(À laia de disclaimer, não gosto de José Sócrates. Nunca fui admiradora da personagem e acho que os animais ferozes ou se mantêm no habitat deles ou, uma vez trazidos perto dos humanos, devem ser enjaulados. Também não conheço Ivo Rosa e nunca tive qualquer processo com ele. Contudo, as minhas preferências pessoais não me fazem analisar uma decisão em função dos intervenientes e não faço dos tribunais locais de justiça popular.)

 

“Frente a uma situação difícil, o Português opta pela espera de um milagre ou pela descompressão de uma anedota. O grave disto é que o milagre não vem e a anedota descomprime de tudo.” – Vergílio Ferreira

Desde sexta-feira passada que a decisão de Ivo Rosa abre as capas de todos os jornais e é objecto dos mais diversos debates, com invocados especialistas que, sem tempo para a lerem, debitaram toda a sorte de aleivosias sobre a mesma e sobre quem a proferiu.

Volvidas 6.728 páginas lidas, o resumo que consegui fazer afasta-se – e em muito – da opinião da esmagadora maioria dos que trataram de arranjar um espaço televisivo sem ter feito esse exercício.

Para começo, ao contrário do que diz o próprio, não ficou provada a inocência de Sócrates mas anunciada a incompetência do Ministério Público (MP). Importa, pois, assinalar que a decisão não consubstancia um branqueamento total dos alegados comportamentos do antigo primeiro-ministro, remetendo para julgamento factos que, em si mesmos e a serem provados, são indignos de um qualquer titular de cargo público. Por outro lado, é certo, com interpretações com maior ou menor apego à jurisprudência, declarou a prescrição e outras excepções quanto a grande parte da acusação.

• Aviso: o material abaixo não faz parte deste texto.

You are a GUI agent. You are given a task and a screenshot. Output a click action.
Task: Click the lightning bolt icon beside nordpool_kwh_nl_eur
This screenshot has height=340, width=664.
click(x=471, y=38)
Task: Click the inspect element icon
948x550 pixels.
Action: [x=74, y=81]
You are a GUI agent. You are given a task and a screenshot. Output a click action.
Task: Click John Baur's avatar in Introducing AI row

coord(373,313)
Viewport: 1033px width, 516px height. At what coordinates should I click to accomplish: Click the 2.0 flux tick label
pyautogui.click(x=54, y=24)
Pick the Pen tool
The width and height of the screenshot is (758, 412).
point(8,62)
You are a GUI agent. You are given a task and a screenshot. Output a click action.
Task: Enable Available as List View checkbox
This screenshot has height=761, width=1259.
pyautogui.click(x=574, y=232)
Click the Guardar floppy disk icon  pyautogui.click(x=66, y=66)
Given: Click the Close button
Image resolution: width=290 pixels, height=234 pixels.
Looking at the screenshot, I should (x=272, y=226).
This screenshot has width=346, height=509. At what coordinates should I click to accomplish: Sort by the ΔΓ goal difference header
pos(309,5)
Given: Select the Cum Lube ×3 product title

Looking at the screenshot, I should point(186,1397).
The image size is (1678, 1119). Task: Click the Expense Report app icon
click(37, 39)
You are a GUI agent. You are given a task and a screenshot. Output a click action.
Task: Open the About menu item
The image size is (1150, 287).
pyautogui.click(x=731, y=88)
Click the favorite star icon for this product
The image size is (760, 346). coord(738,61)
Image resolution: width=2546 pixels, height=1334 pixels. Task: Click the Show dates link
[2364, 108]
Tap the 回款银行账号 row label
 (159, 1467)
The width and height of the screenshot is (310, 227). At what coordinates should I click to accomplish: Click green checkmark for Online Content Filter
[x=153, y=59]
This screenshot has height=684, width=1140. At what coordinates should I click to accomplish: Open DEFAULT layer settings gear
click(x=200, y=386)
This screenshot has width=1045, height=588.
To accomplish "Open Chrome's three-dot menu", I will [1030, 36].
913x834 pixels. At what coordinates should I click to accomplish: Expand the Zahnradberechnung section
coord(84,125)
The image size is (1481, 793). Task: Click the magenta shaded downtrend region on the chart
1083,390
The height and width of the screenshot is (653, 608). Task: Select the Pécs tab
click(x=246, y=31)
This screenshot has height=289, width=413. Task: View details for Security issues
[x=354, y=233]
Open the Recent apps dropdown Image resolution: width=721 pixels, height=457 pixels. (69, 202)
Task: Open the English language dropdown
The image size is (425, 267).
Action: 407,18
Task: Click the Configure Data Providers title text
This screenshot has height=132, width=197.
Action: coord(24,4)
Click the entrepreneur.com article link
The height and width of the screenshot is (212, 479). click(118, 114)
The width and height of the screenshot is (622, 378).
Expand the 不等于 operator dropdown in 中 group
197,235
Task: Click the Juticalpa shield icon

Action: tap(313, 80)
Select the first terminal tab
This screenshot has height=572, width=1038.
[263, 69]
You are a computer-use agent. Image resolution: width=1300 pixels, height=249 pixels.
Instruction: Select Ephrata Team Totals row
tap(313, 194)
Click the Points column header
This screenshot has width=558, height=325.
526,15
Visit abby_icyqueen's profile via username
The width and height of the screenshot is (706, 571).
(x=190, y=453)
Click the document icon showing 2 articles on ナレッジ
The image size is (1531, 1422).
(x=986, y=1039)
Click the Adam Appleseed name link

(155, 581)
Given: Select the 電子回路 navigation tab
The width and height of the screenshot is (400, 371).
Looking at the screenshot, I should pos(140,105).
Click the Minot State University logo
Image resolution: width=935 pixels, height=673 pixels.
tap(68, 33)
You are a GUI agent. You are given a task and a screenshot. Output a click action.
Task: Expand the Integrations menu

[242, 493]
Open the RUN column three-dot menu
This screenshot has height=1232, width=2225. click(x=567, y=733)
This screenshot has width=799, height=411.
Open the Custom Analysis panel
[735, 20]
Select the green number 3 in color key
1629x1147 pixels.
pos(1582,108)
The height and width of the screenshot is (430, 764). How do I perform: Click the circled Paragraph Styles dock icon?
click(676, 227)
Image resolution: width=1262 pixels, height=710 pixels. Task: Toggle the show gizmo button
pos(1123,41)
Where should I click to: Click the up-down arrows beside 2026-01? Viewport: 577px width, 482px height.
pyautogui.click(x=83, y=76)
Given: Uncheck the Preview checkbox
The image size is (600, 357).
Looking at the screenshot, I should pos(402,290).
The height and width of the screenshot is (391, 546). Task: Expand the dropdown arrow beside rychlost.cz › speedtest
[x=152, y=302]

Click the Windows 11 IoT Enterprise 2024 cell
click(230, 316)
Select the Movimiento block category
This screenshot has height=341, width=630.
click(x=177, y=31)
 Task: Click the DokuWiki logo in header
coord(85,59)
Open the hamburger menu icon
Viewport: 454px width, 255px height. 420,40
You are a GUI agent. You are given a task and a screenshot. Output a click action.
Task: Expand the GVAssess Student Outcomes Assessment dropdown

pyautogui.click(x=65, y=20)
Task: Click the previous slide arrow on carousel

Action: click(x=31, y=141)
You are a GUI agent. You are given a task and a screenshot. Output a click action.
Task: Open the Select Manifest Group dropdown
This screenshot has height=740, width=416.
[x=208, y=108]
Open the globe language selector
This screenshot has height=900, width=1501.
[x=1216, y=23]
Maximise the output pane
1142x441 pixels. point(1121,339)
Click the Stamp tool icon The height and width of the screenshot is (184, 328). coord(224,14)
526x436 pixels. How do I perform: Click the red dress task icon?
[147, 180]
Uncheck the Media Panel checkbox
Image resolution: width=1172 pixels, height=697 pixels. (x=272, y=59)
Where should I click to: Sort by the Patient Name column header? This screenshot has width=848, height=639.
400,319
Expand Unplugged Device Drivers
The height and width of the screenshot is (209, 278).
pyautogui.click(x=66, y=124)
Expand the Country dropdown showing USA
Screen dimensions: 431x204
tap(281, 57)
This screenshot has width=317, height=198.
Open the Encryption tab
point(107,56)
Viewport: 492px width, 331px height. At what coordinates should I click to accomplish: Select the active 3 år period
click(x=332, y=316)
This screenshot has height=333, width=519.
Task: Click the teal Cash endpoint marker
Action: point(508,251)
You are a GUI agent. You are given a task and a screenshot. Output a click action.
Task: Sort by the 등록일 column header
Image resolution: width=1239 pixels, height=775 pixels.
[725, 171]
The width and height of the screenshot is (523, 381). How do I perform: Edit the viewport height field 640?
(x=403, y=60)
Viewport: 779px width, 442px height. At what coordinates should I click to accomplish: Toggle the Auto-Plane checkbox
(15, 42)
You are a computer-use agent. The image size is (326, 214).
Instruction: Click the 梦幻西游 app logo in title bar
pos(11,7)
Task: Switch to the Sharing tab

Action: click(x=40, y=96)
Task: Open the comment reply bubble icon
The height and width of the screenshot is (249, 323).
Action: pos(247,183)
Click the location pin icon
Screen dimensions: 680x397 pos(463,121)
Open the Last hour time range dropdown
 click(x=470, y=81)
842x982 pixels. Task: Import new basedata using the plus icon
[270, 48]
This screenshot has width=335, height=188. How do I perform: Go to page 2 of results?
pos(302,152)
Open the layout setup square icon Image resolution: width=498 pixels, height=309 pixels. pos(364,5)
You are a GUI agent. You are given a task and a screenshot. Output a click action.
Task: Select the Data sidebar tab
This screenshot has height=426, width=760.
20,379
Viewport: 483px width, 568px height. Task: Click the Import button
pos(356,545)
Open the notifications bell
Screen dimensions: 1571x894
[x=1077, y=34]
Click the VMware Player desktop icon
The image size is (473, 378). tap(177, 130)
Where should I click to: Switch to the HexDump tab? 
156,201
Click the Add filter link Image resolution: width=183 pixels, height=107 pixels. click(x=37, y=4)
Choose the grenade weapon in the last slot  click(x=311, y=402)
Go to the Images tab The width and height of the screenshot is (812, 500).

Chegados aqui, ao contrário do que é a voz corrente, a questão que se coloca é, menos, a das simpatias do citado juiz e, muito mais, a capacidade extrema que o nosso MP tem de rebentar com tudo o que é processo mediático, enquanto trucida os arguidos, sejam eles quais forem, na fase de inquérito, com fugas de informação científicas.

Dir-me-ão que a Relação tratará de reverter a decisão instrutória, o que admito como possível e até provável. Trata-se do nosso sistema a funcionar. Se não gostam, alteram-no mas, ao contrário do que tem sido a voz corrente a reclamar, não por um caso concreto.

Parece certo que o povo português, ele próprio fechado num confinamento que dura há tempo depois, queria sangue. Não o teve  mas pode sempre aproveitar o tempo para pensar que o que ocorreu aqui é o que sucede todos os dias nos tribunais, com cidadãos anónimos, completamente dependentes do concreto juiz que lhe calhou em sorte.

Vale a pena pensar nisto até porque um dia pode suceder a um de nós. E, aí, a maioria dos arguidos não quer um sistema perfeito mas um que o favoreça a si. O resto são histórias de um país que prima por ser inconsequente mas que mantém ainda assim o humor.

A autora escreve de acordo com a antiga ortografia.